When the small California mountain town Felton fought to buy back its own water from California-American Water and won, it was a David versus Goliath moment for Santa Cruz county.
Helping guide residents was UC Santa Cruz Environmental Studies alum Betsy Herbert (Ph.D. 2004) who received a Switzer Leadership Award in 2005 to act as a liaison between the San Lorenzo Valley Water District & the Felton community during the transition process.
For years, Herbert followed closely how the small mountain town battled the corporate giant.
After California-American Water took over management of Felton’s water in 2002, local residents experienced price hike after price hike. The private, multi-national company asked for a drastic 78% increase. Then they requested an addition 60%.
“The money was going straight to shareholders, not back into their water system,” recalled Herbert to a roomful of graduate students a panel event over alumni weekend April 29. Her talk was part of a day’s celebration that included an awards ceremony to honor the inaugural Distinguished Graduate Student Alumni Awardees. Herbert is the 2017 recipient representing the Social Sciences Division.
The cash-strapped community of Felton mobilized. The community group FLOW (Friends of Locally Owned Water) was established to come up with a way to acquire the town's water rights. After knocking on doors across the county, a proposal was put on the ballot. With a 75% majority, the town voted to tax themselves to raise the $11million needed to purchase the water rights from the corporate giant and turn it into a public utility. But what seemed like a success was soon a roadblock. California-American Water refused to sell. FLOW had requested the local public water district, San Lorenzo Valley Water District, to use the $11 million bond to acquire the Felton water system from California-America Water, but California-America Water refused to sell. San Lorenzo Valley Water District was forced to use eminent domain, a lengthy summons where the state must step in to take private property for public use. California-American Water finally yielded.
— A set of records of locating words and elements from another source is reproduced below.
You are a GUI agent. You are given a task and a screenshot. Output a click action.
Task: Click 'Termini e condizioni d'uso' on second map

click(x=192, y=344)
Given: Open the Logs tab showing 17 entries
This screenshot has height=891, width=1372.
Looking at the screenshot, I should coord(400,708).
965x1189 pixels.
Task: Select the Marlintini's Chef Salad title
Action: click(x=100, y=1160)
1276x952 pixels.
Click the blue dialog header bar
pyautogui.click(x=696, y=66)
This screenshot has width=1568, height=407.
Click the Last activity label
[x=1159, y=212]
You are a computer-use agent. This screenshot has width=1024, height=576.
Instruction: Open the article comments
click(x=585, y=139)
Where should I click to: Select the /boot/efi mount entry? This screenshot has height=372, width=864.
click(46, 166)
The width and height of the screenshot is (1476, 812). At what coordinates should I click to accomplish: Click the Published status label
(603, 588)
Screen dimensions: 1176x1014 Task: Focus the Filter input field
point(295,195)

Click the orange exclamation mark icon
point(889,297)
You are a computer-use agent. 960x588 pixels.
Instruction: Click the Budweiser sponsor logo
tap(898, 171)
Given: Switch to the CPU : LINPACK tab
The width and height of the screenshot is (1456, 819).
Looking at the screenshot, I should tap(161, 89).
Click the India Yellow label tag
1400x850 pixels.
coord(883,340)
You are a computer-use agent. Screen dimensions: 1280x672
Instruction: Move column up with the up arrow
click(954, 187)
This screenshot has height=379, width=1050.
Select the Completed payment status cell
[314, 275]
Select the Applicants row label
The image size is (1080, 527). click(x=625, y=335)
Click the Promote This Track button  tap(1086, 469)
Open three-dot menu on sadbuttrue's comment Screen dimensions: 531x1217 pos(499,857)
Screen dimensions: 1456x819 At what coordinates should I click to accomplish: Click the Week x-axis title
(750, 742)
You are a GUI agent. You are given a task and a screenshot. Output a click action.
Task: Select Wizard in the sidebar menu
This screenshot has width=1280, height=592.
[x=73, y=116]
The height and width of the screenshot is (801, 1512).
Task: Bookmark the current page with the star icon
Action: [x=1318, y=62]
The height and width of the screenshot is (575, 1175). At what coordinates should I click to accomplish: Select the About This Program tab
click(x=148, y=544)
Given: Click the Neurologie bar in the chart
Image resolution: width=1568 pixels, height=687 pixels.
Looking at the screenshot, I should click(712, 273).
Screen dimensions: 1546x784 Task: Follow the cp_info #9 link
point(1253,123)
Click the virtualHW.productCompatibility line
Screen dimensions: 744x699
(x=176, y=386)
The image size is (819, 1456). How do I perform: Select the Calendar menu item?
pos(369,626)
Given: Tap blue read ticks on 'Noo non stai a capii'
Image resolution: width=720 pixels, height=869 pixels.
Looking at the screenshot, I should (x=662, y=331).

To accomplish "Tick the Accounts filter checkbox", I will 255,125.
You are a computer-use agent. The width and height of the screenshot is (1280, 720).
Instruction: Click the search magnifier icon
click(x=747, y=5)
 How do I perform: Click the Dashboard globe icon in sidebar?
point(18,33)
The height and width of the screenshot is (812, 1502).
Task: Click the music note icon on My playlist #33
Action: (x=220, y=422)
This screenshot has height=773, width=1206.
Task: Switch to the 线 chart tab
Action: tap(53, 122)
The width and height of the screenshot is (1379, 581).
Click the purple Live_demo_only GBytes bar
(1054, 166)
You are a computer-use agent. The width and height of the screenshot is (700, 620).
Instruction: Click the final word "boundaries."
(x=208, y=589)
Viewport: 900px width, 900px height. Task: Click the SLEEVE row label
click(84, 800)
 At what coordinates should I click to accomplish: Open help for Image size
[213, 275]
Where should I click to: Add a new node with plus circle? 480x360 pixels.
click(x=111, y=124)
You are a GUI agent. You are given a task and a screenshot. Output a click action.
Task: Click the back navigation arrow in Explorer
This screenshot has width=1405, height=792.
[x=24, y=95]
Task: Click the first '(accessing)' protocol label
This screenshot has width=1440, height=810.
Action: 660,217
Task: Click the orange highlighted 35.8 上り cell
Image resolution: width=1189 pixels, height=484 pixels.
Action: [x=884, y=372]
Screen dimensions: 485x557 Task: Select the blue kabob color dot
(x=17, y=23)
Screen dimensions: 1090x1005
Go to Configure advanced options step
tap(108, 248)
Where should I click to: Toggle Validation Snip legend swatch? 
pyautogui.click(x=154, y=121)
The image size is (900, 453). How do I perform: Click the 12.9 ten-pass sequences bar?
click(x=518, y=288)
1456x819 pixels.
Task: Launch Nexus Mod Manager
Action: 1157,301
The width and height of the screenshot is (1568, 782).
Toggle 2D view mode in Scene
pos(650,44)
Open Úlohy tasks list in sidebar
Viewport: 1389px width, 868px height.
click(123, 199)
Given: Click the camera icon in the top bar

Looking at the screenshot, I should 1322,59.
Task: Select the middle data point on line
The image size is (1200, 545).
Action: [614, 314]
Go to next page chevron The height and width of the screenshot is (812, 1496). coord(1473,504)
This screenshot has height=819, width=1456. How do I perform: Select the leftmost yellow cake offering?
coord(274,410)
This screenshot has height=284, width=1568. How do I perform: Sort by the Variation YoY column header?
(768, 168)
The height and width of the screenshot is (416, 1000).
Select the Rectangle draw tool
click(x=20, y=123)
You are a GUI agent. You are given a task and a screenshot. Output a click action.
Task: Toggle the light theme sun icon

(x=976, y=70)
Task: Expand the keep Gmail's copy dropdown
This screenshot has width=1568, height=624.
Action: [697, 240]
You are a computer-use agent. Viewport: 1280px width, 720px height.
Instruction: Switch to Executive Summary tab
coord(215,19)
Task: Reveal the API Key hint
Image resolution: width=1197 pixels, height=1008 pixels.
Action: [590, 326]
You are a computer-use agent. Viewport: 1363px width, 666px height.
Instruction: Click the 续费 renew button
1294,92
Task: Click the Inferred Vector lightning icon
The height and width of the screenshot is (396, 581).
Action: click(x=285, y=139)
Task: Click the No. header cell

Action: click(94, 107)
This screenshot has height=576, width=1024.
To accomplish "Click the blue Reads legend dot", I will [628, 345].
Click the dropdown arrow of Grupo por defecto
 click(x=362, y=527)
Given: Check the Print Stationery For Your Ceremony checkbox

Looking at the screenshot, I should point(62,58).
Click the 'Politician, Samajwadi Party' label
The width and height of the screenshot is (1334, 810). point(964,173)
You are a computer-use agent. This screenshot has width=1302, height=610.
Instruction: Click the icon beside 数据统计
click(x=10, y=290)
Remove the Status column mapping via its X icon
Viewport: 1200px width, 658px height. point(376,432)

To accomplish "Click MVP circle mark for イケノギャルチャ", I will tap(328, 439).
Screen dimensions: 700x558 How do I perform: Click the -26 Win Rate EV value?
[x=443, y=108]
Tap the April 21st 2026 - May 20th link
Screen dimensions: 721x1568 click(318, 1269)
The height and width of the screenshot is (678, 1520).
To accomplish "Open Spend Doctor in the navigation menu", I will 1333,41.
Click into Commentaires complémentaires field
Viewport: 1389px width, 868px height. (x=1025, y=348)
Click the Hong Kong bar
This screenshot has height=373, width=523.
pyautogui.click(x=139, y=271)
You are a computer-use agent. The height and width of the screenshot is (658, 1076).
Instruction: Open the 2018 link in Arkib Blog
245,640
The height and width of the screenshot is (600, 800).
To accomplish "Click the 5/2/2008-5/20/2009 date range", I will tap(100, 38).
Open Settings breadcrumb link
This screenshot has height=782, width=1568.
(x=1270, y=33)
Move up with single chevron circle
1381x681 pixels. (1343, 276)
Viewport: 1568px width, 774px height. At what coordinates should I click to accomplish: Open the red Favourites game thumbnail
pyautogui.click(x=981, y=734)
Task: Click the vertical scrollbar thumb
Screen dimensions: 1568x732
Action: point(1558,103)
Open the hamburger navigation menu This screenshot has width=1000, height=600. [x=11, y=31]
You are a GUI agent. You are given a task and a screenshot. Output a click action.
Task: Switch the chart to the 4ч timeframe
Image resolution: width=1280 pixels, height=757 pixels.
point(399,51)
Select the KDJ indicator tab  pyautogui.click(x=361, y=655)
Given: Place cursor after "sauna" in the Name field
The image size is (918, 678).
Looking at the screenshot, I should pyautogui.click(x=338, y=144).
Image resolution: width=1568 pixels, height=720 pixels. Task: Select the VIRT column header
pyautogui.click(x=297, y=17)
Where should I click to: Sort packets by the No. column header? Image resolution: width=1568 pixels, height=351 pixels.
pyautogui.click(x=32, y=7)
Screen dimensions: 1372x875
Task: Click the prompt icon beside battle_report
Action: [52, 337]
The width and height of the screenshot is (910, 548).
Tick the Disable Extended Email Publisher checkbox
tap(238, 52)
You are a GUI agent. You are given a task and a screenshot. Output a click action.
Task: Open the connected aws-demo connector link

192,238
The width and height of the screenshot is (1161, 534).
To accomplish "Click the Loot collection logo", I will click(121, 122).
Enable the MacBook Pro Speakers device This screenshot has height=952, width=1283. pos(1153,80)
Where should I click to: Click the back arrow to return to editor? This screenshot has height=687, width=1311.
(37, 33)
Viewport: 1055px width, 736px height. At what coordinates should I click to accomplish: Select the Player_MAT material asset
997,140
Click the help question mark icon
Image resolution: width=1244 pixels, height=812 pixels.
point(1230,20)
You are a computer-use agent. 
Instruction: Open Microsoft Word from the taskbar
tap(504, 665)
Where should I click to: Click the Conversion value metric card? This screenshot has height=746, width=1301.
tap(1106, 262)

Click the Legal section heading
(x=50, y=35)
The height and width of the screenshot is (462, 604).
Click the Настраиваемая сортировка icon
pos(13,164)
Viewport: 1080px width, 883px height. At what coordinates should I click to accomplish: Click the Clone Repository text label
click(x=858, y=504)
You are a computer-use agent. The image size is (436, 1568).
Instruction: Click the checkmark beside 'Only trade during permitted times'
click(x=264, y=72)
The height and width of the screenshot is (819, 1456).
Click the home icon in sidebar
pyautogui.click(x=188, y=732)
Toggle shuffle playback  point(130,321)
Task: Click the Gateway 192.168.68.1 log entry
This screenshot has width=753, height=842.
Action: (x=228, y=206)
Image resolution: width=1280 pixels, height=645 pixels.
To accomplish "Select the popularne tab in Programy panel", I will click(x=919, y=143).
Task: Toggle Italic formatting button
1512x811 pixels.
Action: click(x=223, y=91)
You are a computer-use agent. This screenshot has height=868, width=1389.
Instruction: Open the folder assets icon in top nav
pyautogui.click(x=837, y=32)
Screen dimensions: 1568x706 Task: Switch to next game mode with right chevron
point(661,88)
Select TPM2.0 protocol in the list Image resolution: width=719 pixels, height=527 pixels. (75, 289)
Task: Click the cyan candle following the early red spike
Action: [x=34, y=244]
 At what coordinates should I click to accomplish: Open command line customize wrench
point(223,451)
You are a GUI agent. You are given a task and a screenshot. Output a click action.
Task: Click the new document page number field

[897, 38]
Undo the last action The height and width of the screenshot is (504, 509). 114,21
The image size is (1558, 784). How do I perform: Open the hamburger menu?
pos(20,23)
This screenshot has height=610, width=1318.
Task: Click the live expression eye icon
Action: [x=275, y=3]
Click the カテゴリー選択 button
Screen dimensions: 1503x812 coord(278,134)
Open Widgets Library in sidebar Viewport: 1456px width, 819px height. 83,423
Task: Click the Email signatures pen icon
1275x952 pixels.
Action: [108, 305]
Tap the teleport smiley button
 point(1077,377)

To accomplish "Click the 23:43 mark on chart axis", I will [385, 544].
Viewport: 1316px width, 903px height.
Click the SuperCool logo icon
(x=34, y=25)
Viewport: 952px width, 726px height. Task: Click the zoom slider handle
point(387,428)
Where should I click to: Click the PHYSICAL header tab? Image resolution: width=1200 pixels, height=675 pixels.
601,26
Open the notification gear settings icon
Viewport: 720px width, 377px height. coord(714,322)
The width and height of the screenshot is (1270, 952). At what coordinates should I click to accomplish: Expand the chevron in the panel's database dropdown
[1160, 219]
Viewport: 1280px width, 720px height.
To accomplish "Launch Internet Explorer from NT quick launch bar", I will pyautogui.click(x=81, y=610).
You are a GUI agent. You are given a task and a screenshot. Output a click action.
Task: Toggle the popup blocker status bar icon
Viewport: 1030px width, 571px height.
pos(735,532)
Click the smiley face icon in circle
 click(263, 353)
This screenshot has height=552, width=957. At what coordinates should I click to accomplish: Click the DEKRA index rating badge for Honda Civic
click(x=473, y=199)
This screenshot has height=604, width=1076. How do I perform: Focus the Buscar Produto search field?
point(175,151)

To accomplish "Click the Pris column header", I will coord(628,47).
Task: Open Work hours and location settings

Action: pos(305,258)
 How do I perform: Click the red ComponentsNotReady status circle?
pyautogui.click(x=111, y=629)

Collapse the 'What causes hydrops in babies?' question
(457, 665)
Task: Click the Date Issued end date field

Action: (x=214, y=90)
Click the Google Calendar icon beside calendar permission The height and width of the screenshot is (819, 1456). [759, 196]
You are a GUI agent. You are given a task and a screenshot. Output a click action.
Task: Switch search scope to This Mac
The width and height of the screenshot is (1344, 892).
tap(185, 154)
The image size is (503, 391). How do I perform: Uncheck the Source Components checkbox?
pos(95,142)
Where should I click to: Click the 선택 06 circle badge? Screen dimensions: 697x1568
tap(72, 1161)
With her assistance, the San Lorenzo Valley Water District successfully completed the public procurement in 2008. The story made national headlines, with reports in Wall Street Journal and other news outlets. The little mountain town became a model for other communities wanting to acquire water rights from big multinational companies and turn them into public utilities.
Taking on big businesses and corporations was not new to Herbert.
In the 1990s, the activist battled the logging industry to protect California’s redwood groves from massive deforestation. In 1993, Herbert took her experiences to paper and penned Don’t Wait for the Chainsaws...Fight Back! a guide for concerned citizens on how to exercise their legal rights and navigate the complex government regulation of commercial logging plans. The handbook was updated in 2009 by UCSC alum Jodi Frediani (Stevenson ’91, arts) and continues to be used by Californians today.
It was her passion for protecting forests in the Santa Cruz Mountains that motivated Herbert to pursue a graduate degree in Environmental Studies at UCSC. Concerned by irresponsible timber harvesting near her home in Bonny Doon, the activist wanted a scientific appreciation of how to best protect and promote best management practices of forests and watersheds on the California coast.
Herbert approached environmental policy expert Daniel Press and after a rigorous qualification process matriculated into the Environmental Studies graduate program.
“For her dissertation, Betsy drew wonderfully on her background: as an activist, she had worked hard to ensure that forested watersheds in our region would be managed wisely, especially in ways that would protect water quality,” said Press at the awards ceremony.
“Betsy’s work was pragmatic, illuminating, interdisciplinary and tremendously helpful – I guess the same could be said about Betsy herself!” he added.
After serving as a community liaison to the town of Felton, Herbert continued working as an environmental analyst for the San Lorenzo Valley Water District until she retired in 2014. From 2001 she served on the board of directors of Sempervirens Fund, the oldest land trust in California who in the early 1900s helped establish protected recreation areas including Big Basin Redwoods State Park. Herbert now chairs the Science Advisory Panel.